ドクターヘリの概要や運用について

ドクターヘリは医療機器を装備し、専門医や看護師が同乗して救急現場に向かい、患者に救命医療を施しながら救命救急センターに搬送する専用のヘリコプターのことで、救急医療用ヘリコプターともいいます。

目的は、現場に医療チームが出向いて初期治療までの時間を短縮することで、患者の状態を安定させたまま適切な医療機関に搬送し救命率の向上や後遺障害を軽減することです。高度な医療が提供できる救命救急センターなどの施設内やごく近い場所に配備されており、消防機関からの出動要請があれば、原則として5分以内に離陸して患者の元へ駆けつける体制を整えています。

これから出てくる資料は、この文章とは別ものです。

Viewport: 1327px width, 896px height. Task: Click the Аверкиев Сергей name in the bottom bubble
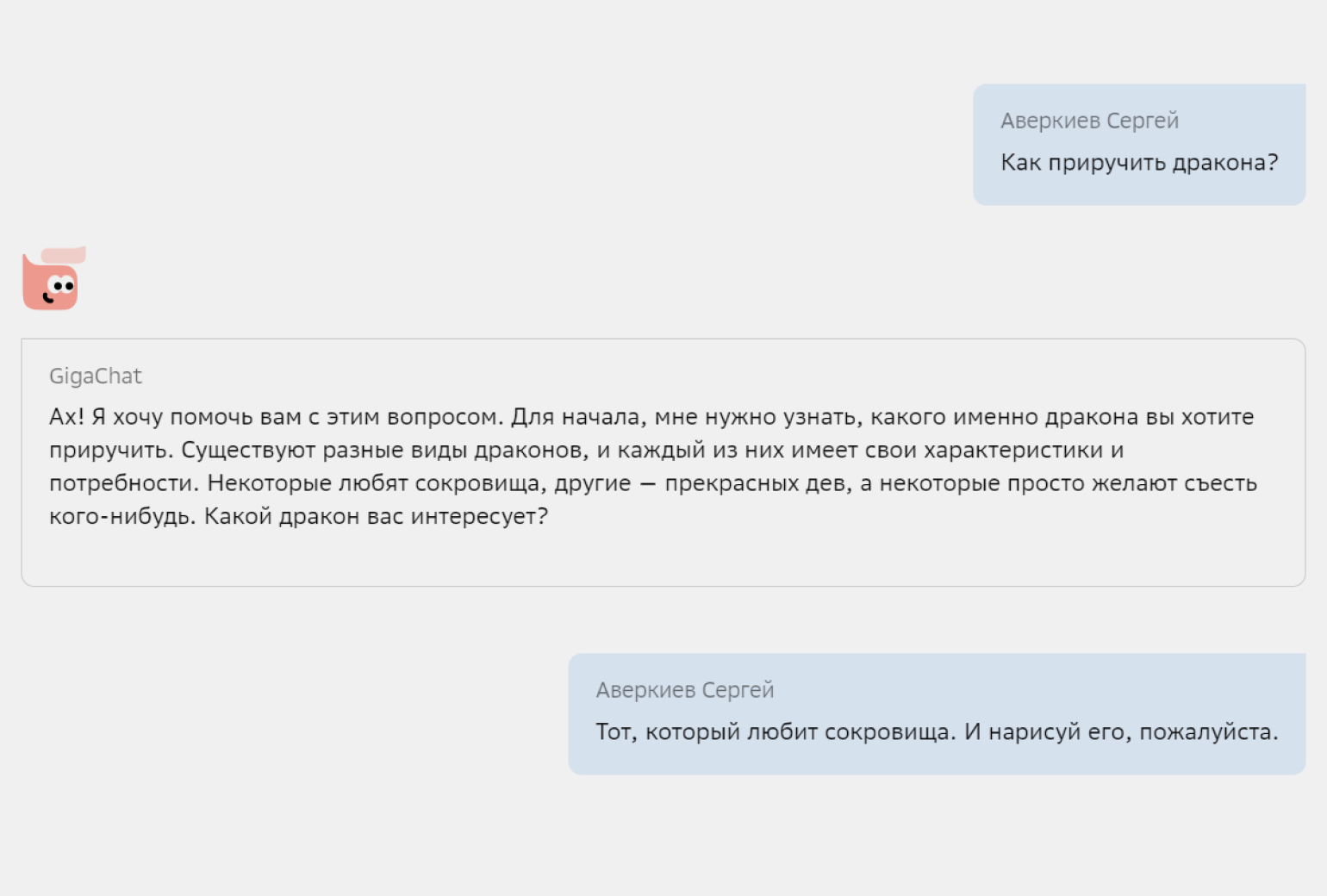coord(684,690)
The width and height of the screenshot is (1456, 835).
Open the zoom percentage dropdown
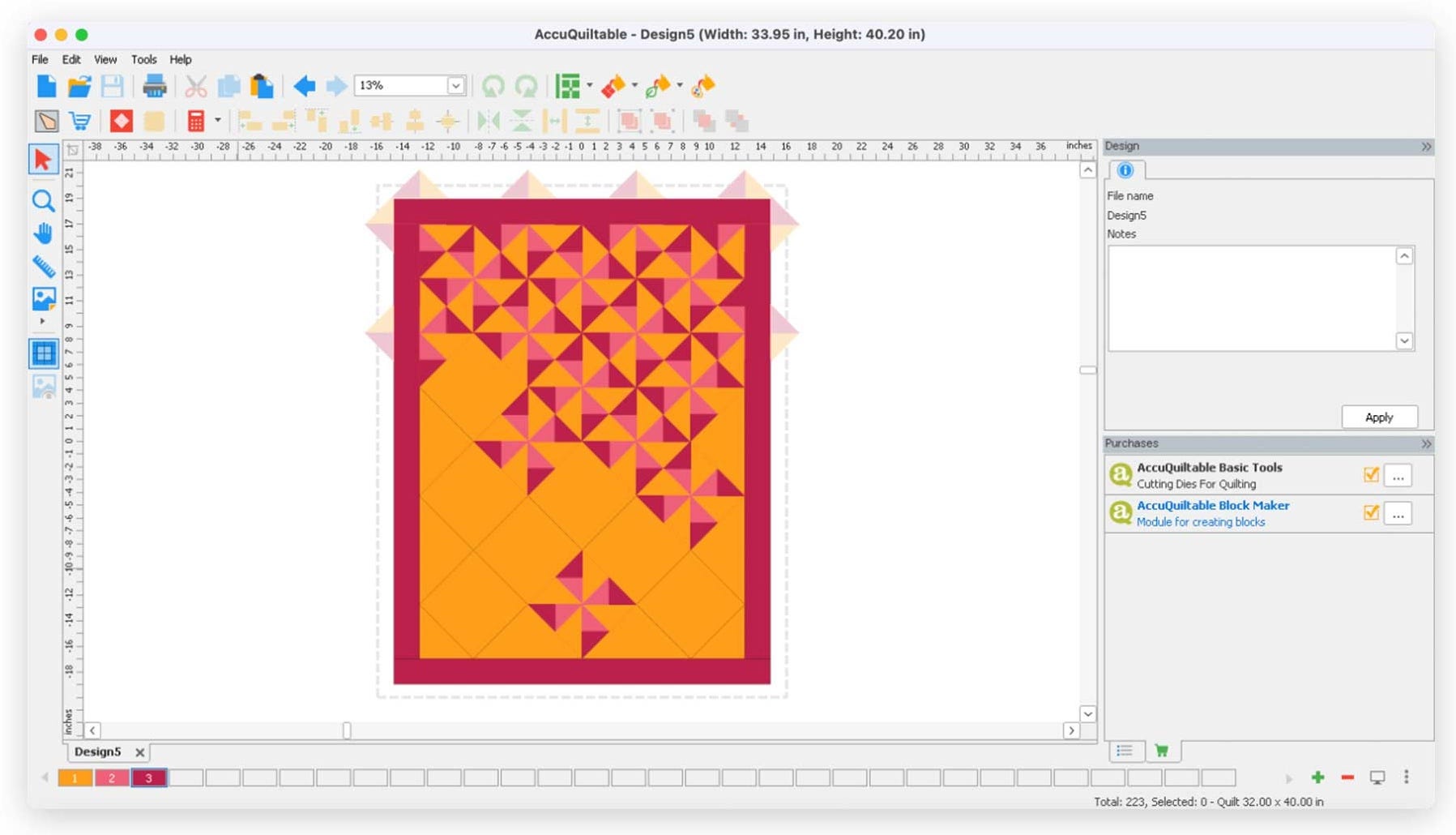(455, 86)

日本で最も早くにドクターヘリを飛ばしたのは岡山県の川崎医科大学付属病院で、以降、導入の必要性が理解されながらもなかなか普及が進みませんでしたが、当初は国と地方自治体が半分ずつ負担することになっていた費用を国が9割負担することになったため徐々に普及が進んでいます。ドクターヘリの出動要請は原則として運航範囲内の消防機関がおこない救急車のように個人が呼ぶことはできません。

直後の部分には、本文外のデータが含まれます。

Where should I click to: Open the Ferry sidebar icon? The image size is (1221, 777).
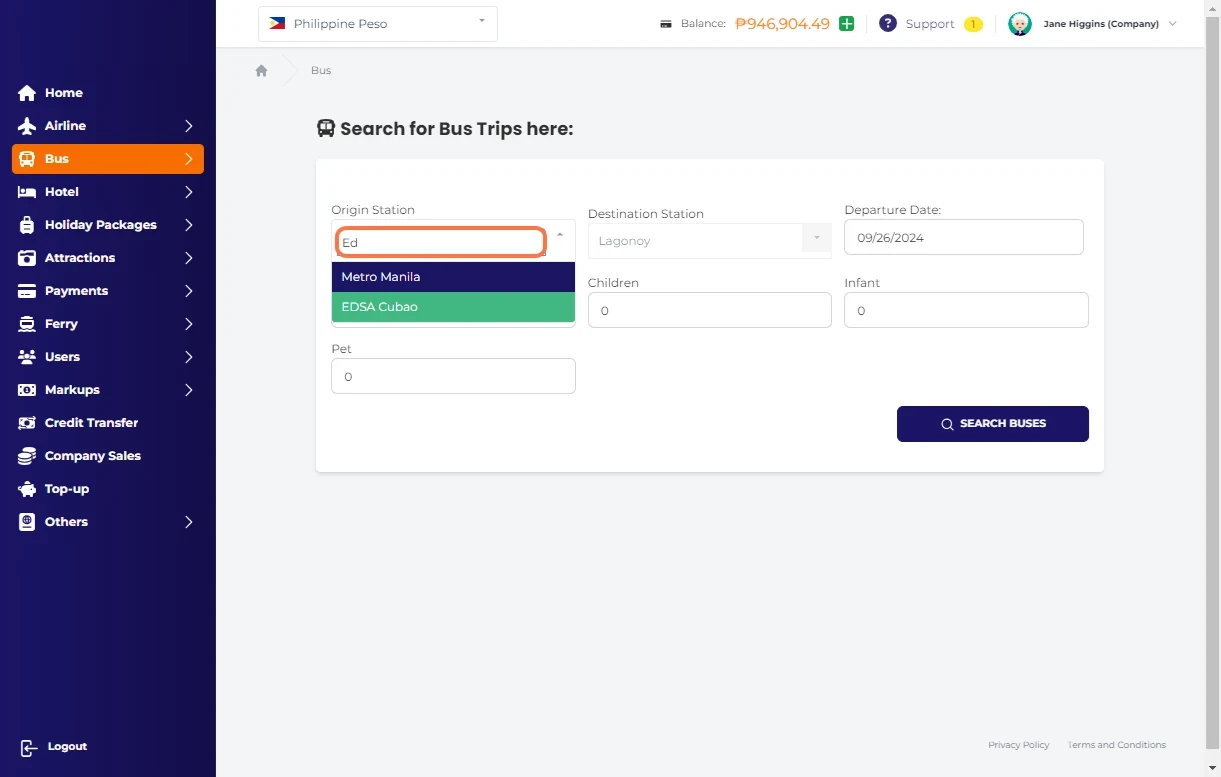(x=27, y=324)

病院内にある救急救命センターが要請を受ければ医療スタッフを乗せて出動し、救急隊とドクターヘリが合流するランデブーポイントに向かい初期治療を開始します。運用については都道府県の枠に限らず、複数の都道府県による協議で実施することもできるため、例えば東北地方では隣県との相互乗り入れ体制を整えたり、富山県では岐阜県の一部の地域との共同広域運行の協定を結んだりしています。またドクターヘリの出動にかかる費用で患者の負担となるものは、ヘリコプター内で施された初期治療に要した治療費で健康保険が適用されます。医療機関までの搬送費はかかりません。